From Matthew T’s site, a chap who adds high quality comments to this one.

I think research into this area could fuel a few phD theses, on the subject of whether the Conservatives face a secular fall in their safe vote.  Reflect on the fact that they did better under Major, during a recession, after 13 years in power, than they did against Brown in a recession, with eloquent Cameron in charge, and with none of the mud of rulership spattered to their coat*.

If anyone wants to start the PhD now, the Guardian has the data. The LSE’s Election Experts – which occasionally includes Tim Leunig, whom you will know here – has a fascinating looking table showing Power scores compared to votes and seats.

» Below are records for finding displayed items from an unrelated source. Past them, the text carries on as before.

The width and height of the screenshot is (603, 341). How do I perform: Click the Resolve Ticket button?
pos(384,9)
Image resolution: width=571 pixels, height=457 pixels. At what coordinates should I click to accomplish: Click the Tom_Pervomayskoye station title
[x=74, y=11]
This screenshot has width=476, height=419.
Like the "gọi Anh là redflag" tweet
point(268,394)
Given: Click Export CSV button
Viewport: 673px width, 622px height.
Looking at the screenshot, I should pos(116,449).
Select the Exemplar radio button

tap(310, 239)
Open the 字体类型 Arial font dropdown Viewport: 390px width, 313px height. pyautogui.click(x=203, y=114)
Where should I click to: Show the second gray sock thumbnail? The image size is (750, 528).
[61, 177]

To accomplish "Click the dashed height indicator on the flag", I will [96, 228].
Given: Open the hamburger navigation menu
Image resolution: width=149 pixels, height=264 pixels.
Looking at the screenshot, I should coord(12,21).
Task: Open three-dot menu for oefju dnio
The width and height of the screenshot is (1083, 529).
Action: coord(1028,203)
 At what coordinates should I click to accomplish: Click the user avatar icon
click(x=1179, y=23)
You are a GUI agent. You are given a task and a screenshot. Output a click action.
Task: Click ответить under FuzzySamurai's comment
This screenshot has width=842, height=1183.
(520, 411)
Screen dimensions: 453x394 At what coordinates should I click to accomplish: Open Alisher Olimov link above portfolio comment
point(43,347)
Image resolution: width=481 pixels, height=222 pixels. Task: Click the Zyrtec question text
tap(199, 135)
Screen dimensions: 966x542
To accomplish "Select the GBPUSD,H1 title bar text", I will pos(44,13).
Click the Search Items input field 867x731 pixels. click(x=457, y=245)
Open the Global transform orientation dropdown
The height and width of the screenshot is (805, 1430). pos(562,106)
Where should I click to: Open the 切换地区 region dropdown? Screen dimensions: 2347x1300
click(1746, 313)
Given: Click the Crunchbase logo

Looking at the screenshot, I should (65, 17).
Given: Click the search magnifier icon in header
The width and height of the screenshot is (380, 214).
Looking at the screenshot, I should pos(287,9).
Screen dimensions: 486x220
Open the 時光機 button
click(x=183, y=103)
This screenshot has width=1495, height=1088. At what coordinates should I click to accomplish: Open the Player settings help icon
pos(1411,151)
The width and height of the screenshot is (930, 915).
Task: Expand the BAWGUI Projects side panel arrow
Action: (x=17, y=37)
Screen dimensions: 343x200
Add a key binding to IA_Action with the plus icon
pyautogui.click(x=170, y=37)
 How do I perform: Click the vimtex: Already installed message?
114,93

Finally, on the subject of People Who Comment Intelligently Here, Ben Chu of the Indie has Four reasons for the Lib Dems to be cheerful.  They are all quite right.   It has led me to the thought: was Cleggmania bad for our mental health?  Pre April, I would have been reasonably happy with 23% of the vote, mildly sad about 57 seats, and over the moon about the balance of power and Conservative self-questioning disaffection.

*yes, the ugliest metaphor I have ever used


6 thoughts on “Fascinating disaggregation of the 1992-2010 Tory vote fall

  1. I would expect Clegg to have thrown himself from St Stephen’s tower if the Lib Dems got 57 votes (not having a pass allowing him access to the Clock or Victoria towers). I think you meant ‘seats’ 🙂

  2. Another reason to be tentatively confident is if (and admittedly, that’s still a big if) the economy recovers. Because, as this layman understands it, public approval of politicians tends to have some relation to economic progress (or at least the public’s perception of the economy). Here, at least, is an example from the US:

    If it’s true in the UK to some extent, then any deal the Lib Dems do that puts them in, or associates them with, the government, could be a boost (or at least counteracts any anti-Lab/anti-Tory sentiment) in a year or two.

    Big if though.

    1. Reading that back makes me look silly. Obviously if the economy recovers, that’s good in and of itself. But there could be political, and therefore policy, benefits too.

      1. That blog has one of the greatest quotes of all time beneath its heading.

  3. Yep. One of the greatest quotes of all… but along with about half a zillion other quotes said by other various wiseacres through history.